После разгрома университета в 1821 году23 Бутырский параллельно с российской словесностью начал читать курсы народного и государственного хозяйства, а также «науку о финансах». В 1826 году он занял кафедру политической экономии в качестве ординарного профессора. Однако подобное совмещение занятий не могло не сказаться на его деятельности как профессора-словесника. «Бутырский <…> предпочитал эстетику и критику сухим частным правилам сочинений. Он действовал на развитие вкуса вообще и был полезен слушателям разнообразными своими взглядами на науку, — вспоминал об одном из своих предшественников П. А. Плетнев. — Но его труды по кафедре политической экономии препятствовали ему <…>, что и остановило первоначальное блестящее развитие его на одной и той же степени»24. Став в 1831 году деканом философско-юридического факультета, Бутырский оставил кафедру российской словесности.
Я. В. Толмачев (1779–1873) получил образование в Харьковском коллегиуме и Киевской духовной академии. До своего профессорства в Главном педагогическом институте он преподавал русскую словесность и математику в Петербургской духовной семинарии, служил в Министерстве народного просвещения. В университете Толмачев с 1824 года «излагал» «Критическую историю российской словесности, упражняя в то же время слушателей в российском слоге»25. По словам Плетнева, Толмачев «предпочитал формы и дух так называемого классицизма современным понятиям об изящных искусствах и успехам идеи о народности»26. Его курс представлял собой разборы произведений русских авторов ХVIII века (Ломоносова и писателей екатерининского времени)27 с точки зрения их соответствия эстетической норме. К позднейшей литературе он относился скептически: «В новейшей словесности утеряны красоты все, которые происходили от расположения, устроения и сочинения слов, от звукотечения и лада периодов»28. Впрочем, подобный характер преподавания был не только в духе времени, но и предписывался, по существу, официально. Так, в «Инструкции директору Казанского университета, Высочайше утвержденной 17 января 1820 года», говорилось: «Профессор российской словесности <…> обязан <…> научать упражнением красоте языка славянского и критический разбор священных писателей должен быть главным его занятием. Величайшие образцы всех благороднейших родов истинного красноречия покажет он в Библии и докажет сравнением с нею лучших авторов древних ее над всеми ими превосходство <…> Он разберет образцовые творения Ломоносова, Державина, Богдановича и Хемницера и укажет превосходство их над прочими в подражании древнему вкусу, покажет также и легкий род современных стихотворцев, превосходных выработкою языка, но не сравнившихся еще с первыми в выборе предметов и изяществе вкуса. Он предостережет особенно своих слушателей от увлечения в новизны модного слога, и потому все то, что введено в язык произволом и смелостию, отвергнет как неклассическое и недостойное подражания»29.

§ **ИСХОДНЫЕ ДАННЫЕ**:
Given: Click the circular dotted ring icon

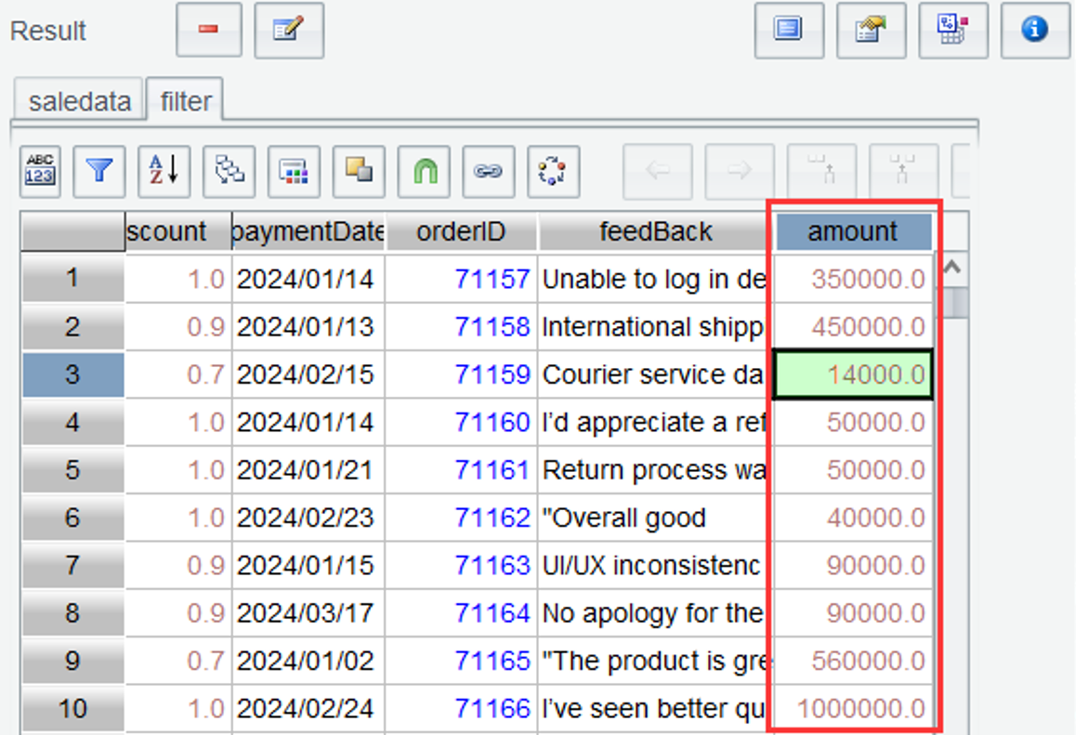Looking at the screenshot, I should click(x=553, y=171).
* * *
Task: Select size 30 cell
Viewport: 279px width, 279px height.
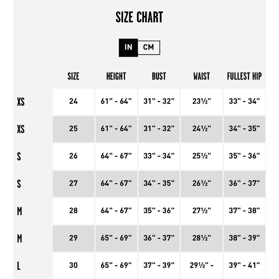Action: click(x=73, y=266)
...
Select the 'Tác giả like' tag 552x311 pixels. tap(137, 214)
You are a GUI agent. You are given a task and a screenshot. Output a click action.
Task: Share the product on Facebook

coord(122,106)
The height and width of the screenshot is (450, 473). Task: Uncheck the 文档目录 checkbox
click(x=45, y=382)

§ **УСЛОВИЕ ЗАДАНИЯ**:
Объясните по тексту для чтения, что, по словам П. А. Плетнева, остановило первоначальное блестящее развитие Бутырского как профессора-словесника. Ответ дайте в одном-двух предложениях.

§ **ОТВЕТ**:
По словам П. А. Плетнева, развитию Бутырского препятствовали его труды по кафедре политической экономии. Эту кафедру он занимал, продолжая преподавать российскую словесность.